Während wir nach halb Sieben noch zu viert dort standen, tauchten der Lange und Henry endlich auf. Pocke brauchte etwas mehr Zeit, um zu uns zu stoßen. Etwas weiter weg in der Menge hatte er doch tatsächlich seine Schwester und UMD entdeckt.
Endlich hatte sich die alte Blase, der Kreis der Erlauchten, gefunden, lediglich Jopi fehlte noch. Jetzt fällt es mir wieder ein, dass dies der Moment gewesen sein musste, an dem sich der Pharmazeut klammheimlich verabschiedet hatte.

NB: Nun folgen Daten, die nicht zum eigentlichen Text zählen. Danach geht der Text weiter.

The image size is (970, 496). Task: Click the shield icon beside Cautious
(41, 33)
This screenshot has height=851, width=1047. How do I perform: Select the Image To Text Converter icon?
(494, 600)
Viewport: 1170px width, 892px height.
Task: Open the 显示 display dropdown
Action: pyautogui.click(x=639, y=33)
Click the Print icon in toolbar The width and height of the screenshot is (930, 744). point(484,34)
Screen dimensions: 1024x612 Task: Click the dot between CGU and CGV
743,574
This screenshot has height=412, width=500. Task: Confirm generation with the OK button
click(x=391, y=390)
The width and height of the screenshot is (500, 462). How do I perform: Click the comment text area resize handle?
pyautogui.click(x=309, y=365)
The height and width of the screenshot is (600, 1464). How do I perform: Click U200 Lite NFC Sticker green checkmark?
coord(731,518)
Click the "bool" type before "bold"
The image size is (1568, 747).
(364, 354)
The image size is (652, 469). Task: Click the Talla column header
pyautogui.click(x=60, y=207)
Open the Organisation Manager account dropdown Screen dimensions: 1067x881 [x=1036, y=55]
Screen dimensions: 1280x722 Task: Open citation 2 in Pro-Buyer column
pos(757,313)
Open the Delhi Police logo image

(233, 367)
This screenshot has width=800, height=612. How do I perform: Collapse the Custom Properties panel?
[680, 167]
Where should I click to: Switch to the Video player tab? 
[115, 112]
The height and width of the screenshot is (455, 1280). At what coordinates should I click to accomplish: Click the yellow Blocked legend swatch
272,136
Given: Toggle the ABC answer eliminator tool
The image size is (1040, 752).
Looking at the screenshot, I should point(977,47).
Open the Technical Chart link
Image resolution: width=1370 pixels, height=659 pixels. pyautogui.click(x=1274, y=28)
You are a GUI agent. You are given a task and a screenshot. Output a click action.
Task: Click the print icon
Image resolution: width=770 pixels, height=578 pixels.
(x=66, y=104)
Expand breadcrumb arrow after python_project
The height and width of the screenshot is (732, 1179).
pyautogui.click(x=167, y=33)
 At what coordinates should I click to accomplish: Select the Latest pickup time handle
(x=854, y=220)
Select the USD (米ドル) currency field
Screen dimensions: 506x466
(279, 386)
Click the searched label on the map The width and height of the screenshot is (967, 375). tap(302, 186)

Oder besser gesagt: er blieb dort stehen, während wir anderen uns nach und nach in Richtung des Verpflegungsstandes bewegt hatten. Dort orderte Henry gleich anstandslose sechs Pils, wir waren ja nicht zum Vergnügen hier.
Mittlerweile hatten wir die groben Eckpunkte unseres Lebens nach der Schulzeit abgeklopft und uns auf den aktuellen Stand gebracht, sofern da noch Bedarf bestand.
Von Kiste und seiner Tätigkeit bei Gericht und Henrys Job als Berufsschullehrer hatte ich ja bereits an der Kuhle erfahren, aber von Aki-Bua wusste ich gar nichts, außer, dass er in die Pfalz mit seiner damaligen Freundin gezogen war und sie geheiratet hatte.